The tax gap between Scotland and the rest of the UK continues to widen. Following the Finance Minister’s Scottish budget in December, the Higher Rate Tax threshold in Scotland is to remain frozen this year whilst this threshold will rise considerably for taxpayers in the rest of the UK
This means that from 6 April 2019 Scottish taxpayers will pay Higher Rate tax at 41% on income exceeding £43,430 per annum whilst UK taxpayers will pay 20% and will not become liable to UK Higher Rate tax of 40% until their income exceeds £50,000.
The impact on a Scottish resident taxpayer earning £50,000 will be an additional £1,500 of tax per annum than if they were resident in the rest of the UK.
Scottish Income Tax Rates and Bands
As of 6 April 2019, the income tax rates and thresholds will be as follows:
|Income (£)||Name||Rate (%)|
|£12,501** – 14,549||Starter||19|
|£14,500 – £24,944||Basic||20|
|£24,945 – £43,430||Intermediate||21|
|£43,431 – £150,000***||Higher||41|
*No tax is payable on income below the Standard UK Personal Allowance, which is set by the UK Government.
**Assumes individuals are in receipt of the Personal Allowance.
***Those earning more than £100,000 will see their Personal Allowance reduced by £1 for every £2 earned over £100,000.
The Starter and Basic Rate bands are subject to modest inflation-based increases with the Higher rate and Top rate bands remaining as they are. The rates of tax are unchanged.

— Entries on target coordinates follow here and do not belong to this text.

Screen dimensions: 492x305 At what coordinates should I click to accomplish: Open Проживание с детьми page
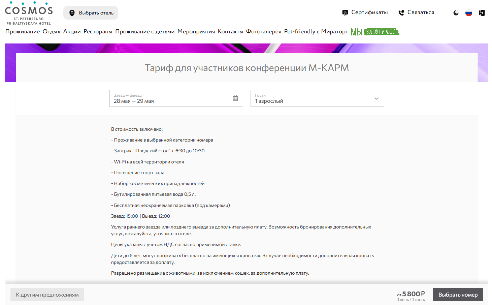145,31
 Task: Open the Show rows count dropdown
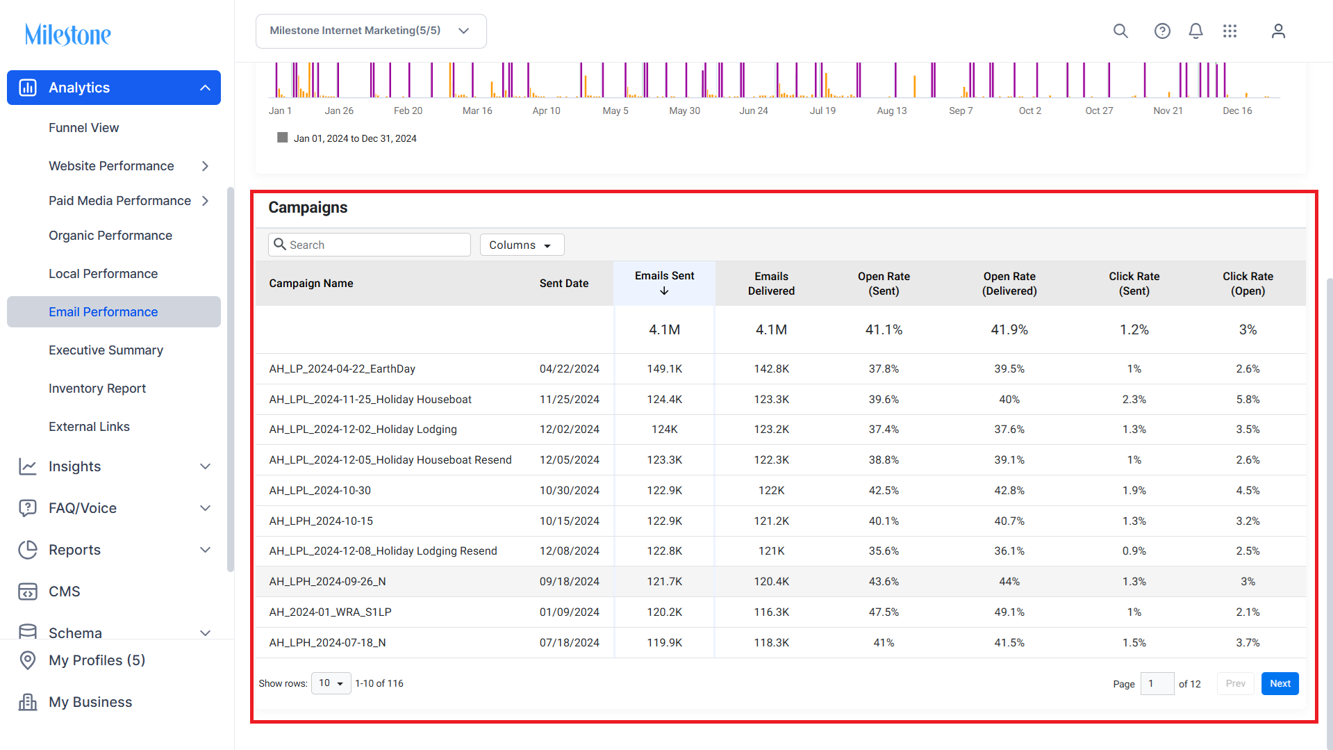coord(331,683)
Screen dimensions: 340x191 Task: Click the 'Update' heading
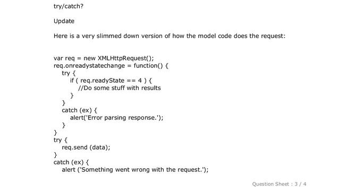pos(64,21)
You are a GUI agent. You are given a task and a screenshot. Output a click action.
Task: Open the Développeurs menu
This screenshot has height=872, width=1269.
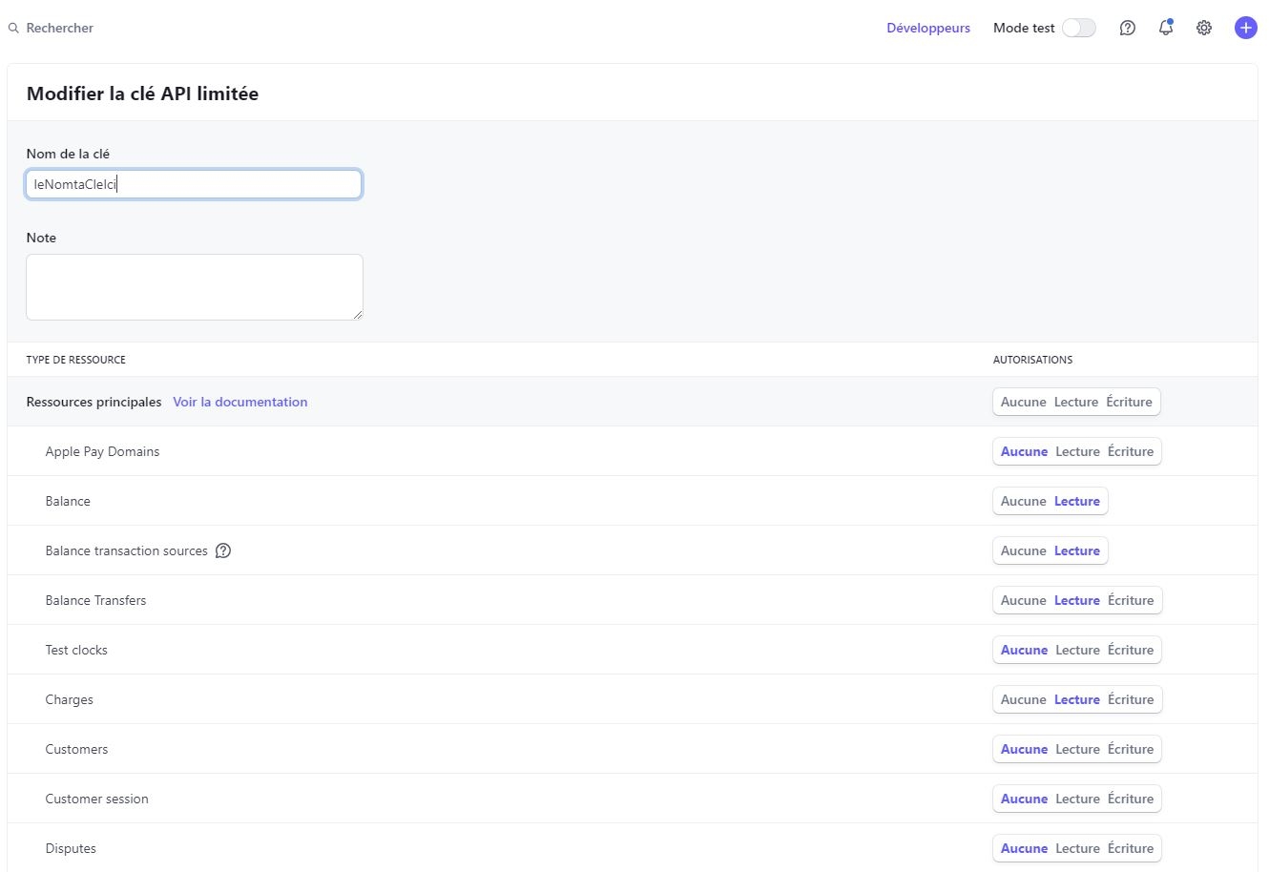point(927,28)
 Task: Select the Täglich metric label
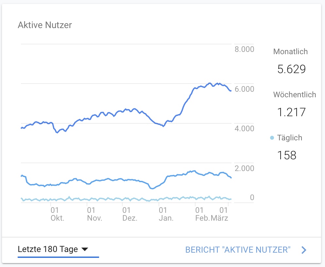[290, 138]
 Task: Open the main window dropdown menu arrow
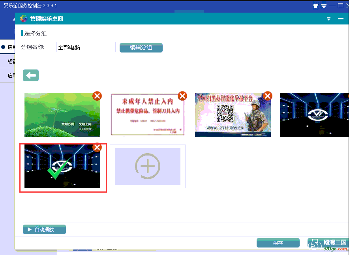[x=324, y=6]

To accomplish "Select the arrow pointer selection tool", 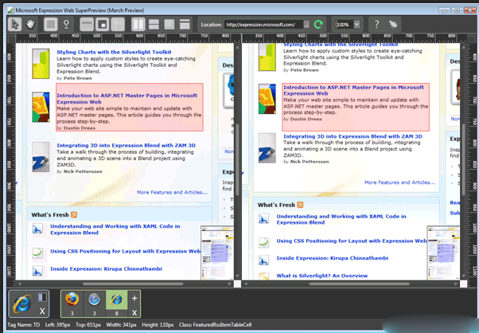I will pos(14,25).
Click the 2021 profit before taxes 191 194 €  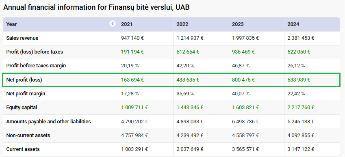point(132,52)
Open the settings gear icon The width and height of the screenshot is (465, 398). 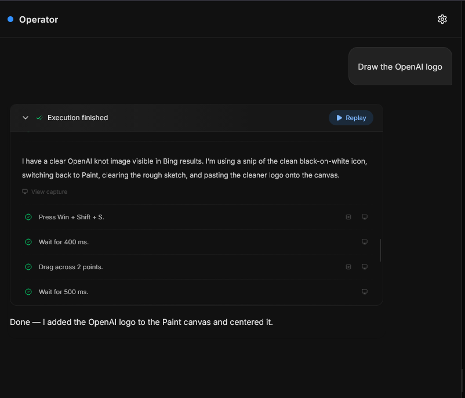(x=442, y=19)
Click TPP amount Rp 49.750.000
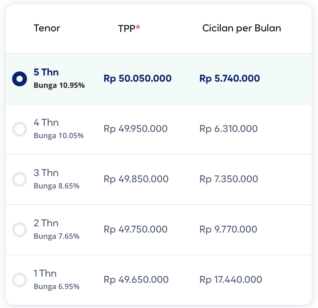 point(135,229)
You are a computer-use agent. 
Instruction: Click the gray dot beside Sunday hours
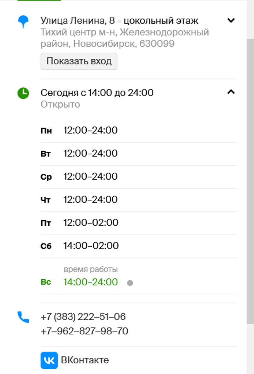pos(130,283)
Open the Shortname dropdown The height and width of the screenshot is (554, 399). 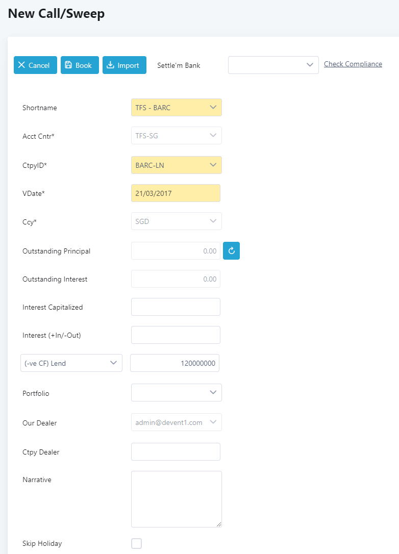coord(176,108)
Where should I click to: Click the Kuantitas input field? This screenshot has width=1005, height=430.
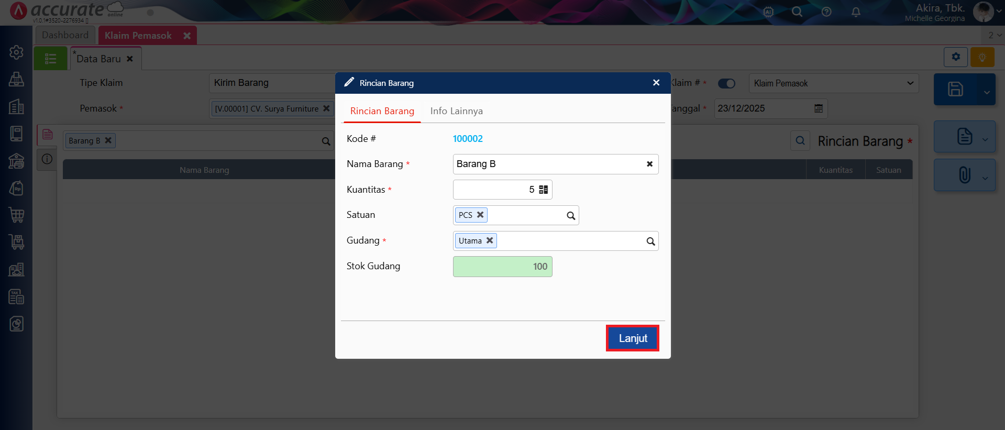click(492, 190)
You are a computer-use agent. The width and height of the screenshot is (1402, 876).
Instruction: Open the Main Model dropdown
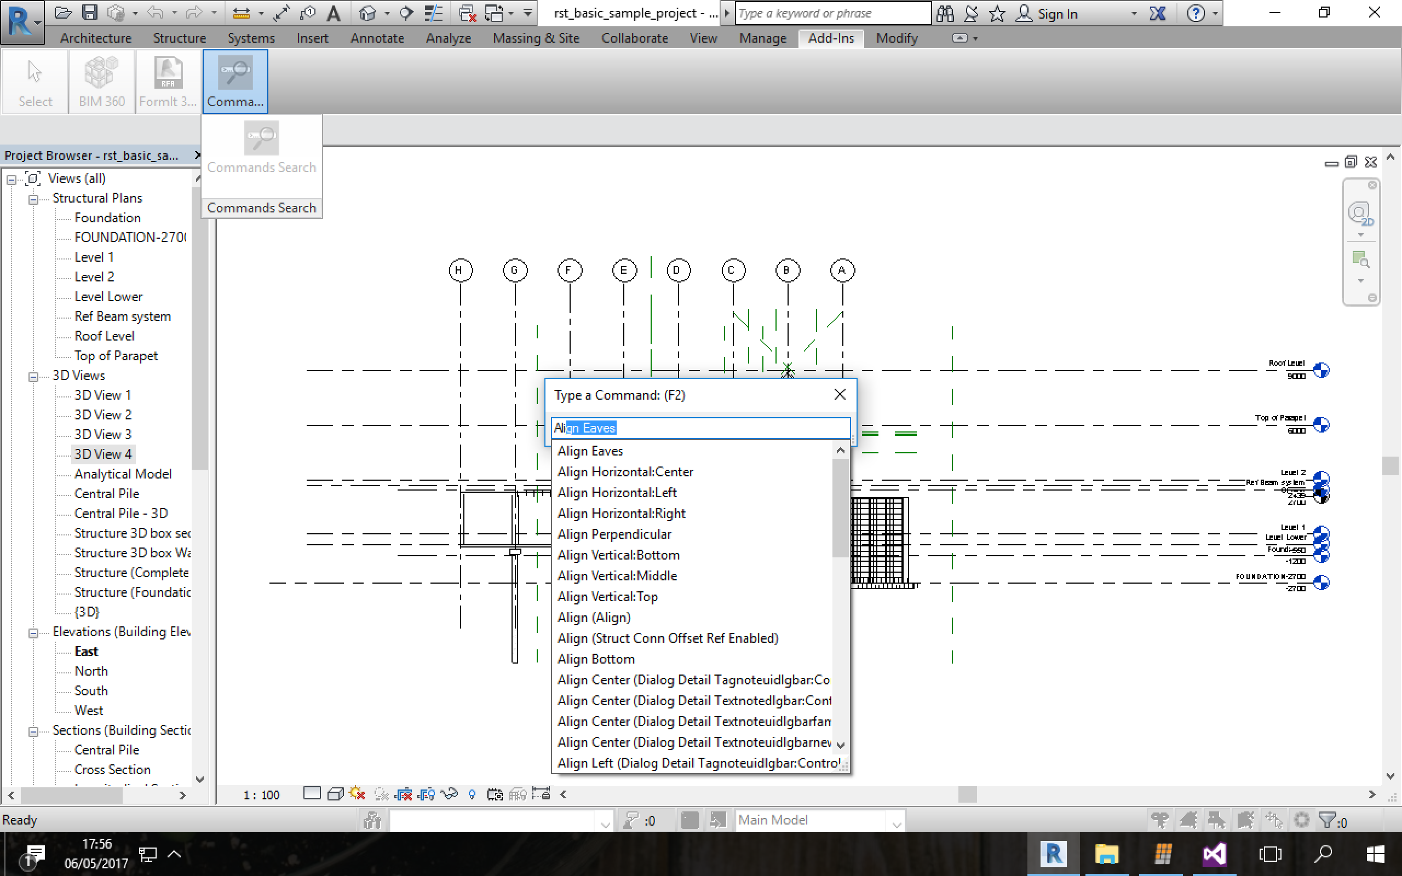coord(897,820)
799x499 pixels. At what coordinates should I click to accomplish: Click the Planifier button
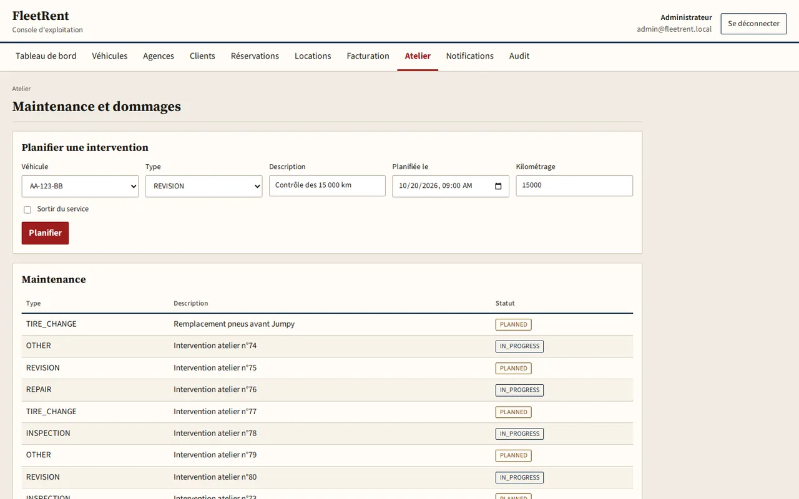(x=45, y=233)
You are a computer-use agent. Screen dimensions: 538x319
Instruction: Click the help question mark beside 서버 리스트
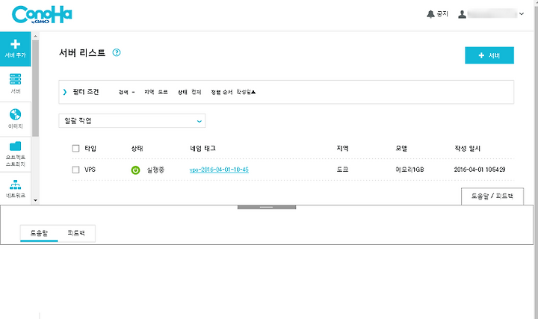[x=117, y=52]

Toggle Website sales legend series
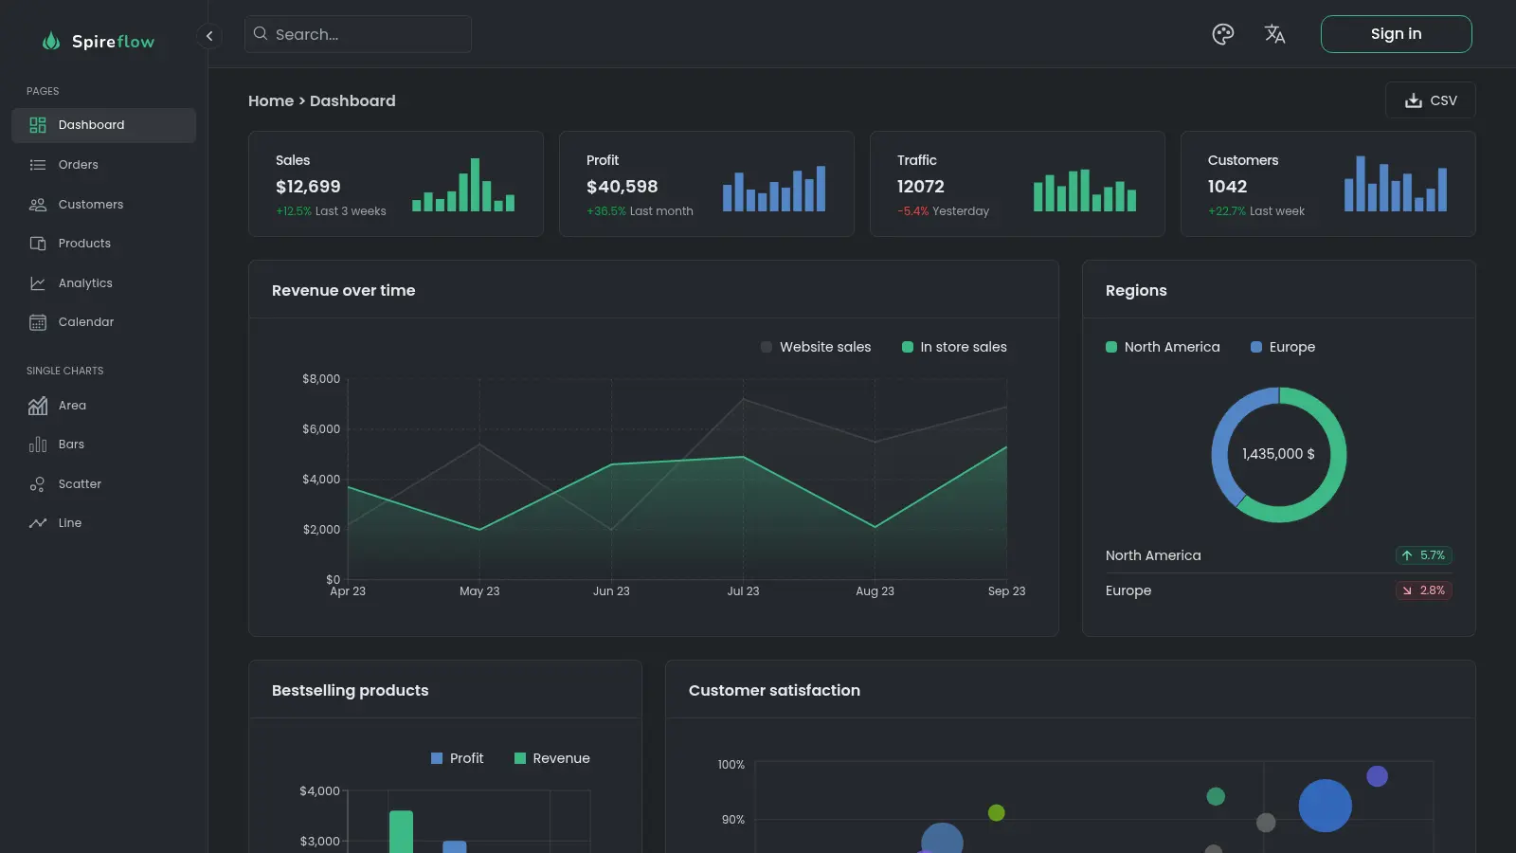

National Insurance also to increase
From 6th April, Scottish taxpayers will also see their liability to pay National Insurance (“NI”) increase. NI is still set by and paid to the UK Government, and whilst the primary rate for employees remains unchanged at 12%, this will now be payable on earnings up to £50,000 per annum because the upper threshold is aligned to the UK Higher Rate tax threshold.
As a consequence, the combined rate of Tax and NI in Scotland on earnings between £43,430 and £50,000 will be 53% compared to 32% for the rest of the UK!